After the vote in the German parliament Friday morning, Frau Merkel, stated what she has said on numerous occasions: that she believes “marriage is between a man and a woman.”

This is not a surprise. But many of my liberal friends and colleagues were aghast. “Angela” (note the intimacy) was believed to be a liberal; a poster-girl for all the values we miss in British Conservative politicians. After all, wasn’t she the one who opened the borders to the huddled masses while we pulled up the drawbridge? And wasn’t she the woman who championed workers’ rights, and green policies, in defiance of Donald Trump?

But the assumption that Angela Merkel is a soft liberal is wrong in its fundamental premise. For starters, it ignores how different British and German politics is.

Merkel is not a conservative in the sense that she could be a Tory in Great Britain. She is rather a leader of the Christian Democratic Party. The clue is in the name. The daughter of an East German pastor, Merkel is a church-going woman who is author of a book entitled Daran glaube ich: Christliche Standpunkte (“What I believe in: Christian Points of View”) It is equally telling that the most recent biography about her in her native language is Volker Resing’s book Angela Merkel: Die Protestantin—“Angela Merkel: the Protestant.”

Merkel would never say that homosexuality is a sin, but as a former Chairwoman of the Protestant Caucus in the Bundestag, she is someone who always has championed traditional values.

Above all, however, Merkel is a politician, and the debate must be understood in the context of German politics at the moment.

With a September election looming, her opponent Social Democrat Martin Schulz—whose party is 17 points behind Merkel’s in the polls—played one of his last cards: he declared that he would only enter into coalition with parties that would pass a law on gay marriage. The move was a cunning one: all parties except for Merkel’s CDU/CSU support marriage equality. This was a redline issue for all of them.

But to his surprise, Merkel told the Brigitte—a woman’s magazine which she has often used for interviews—that gay marriage was a non-partisan issue, and that she would support a free vote.

Schulz could do nothing but table a Bill in Parliament. 60 per cent of the Bundestag voted for the motion.

Schulz won—but he was not victorious. By allowing the vote, Merkel beat Schulz on his last card, and ensured that there are no barriers preventing the CDU from entering into a coalition with any of the other parties.

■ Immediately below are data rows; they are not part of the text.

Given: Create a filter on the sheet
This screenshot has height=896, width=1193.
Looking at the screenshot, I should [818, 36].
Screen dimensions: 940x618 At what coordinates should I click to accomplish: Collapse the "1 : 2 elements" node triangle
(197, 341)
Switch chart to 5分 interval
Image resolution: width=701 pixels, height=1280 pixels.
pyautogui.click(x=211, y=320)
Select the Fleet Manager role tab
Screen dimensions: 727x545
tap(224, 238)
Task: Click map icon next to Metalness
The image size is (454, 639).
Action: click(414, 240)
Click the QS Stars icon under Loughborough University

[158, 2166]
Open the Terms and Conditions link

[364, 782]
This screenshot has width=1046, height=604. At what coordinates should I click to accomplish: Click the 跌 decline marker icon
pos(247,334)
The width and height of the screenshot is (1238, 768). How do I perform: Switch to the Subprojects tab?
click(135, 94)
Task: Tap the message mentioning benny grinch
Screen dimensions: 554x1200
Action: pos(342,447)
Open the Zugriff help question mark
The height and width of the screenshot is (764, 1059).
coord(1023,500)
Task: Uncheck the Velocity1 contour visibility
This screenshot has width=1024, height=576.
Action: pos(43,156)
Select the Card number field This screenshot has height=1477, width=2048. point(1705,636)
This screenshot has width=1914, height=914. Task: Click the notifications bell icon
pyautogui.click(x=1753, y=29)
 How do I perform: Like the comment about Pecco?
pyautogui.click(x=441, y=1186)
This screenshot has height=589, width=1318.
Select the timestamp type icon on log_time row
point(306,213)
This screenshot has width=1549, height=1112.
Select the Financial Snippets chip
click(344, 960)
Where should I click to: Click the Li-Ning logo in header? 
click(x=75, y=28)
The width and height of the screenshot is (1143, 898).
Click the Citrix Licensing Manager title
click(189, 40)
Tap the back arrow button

By allowing the vote, Merkel will go down in history as the German Chancellor who presided over the legalisation of gay marriage. This will not only please more liberally-oriented voters, but simultaneously appeal to Merkel’s base. By saying that she, personally, is “uneasy” and “unconvinced” by marriage equality, she will reassure the conservative voters who felt she had abandoned them—and who may otherwise have been tempted to vote for the far-right Alternative für Deutschland.

From a tactical point of view, the decision to allow gay marriage, but vote against it herself, shows—once again—that Angela Merkel is a master tactician who has a clear sense of how to win elections. For others, including some in her own party, her willingness to let her opponents table a motion allowing a policy that is opposed by many on the Catholic right smacks of opportunism. “Are we going to change our view whenever it is politically convenient?” asked the conservative politician Wolfgang Bosbach, one of Merkel’s sharpest critics, in the Stuttgarter Zeitung.

Merkel’s tacit answer is affirmative; some social issues can be sacrificed for the sake of winning elections. She might be a churchgoing politician who writes books on Christian ethics but above all Merkel is a cunning politician. No wonder many in Germany call her Merkelavelli.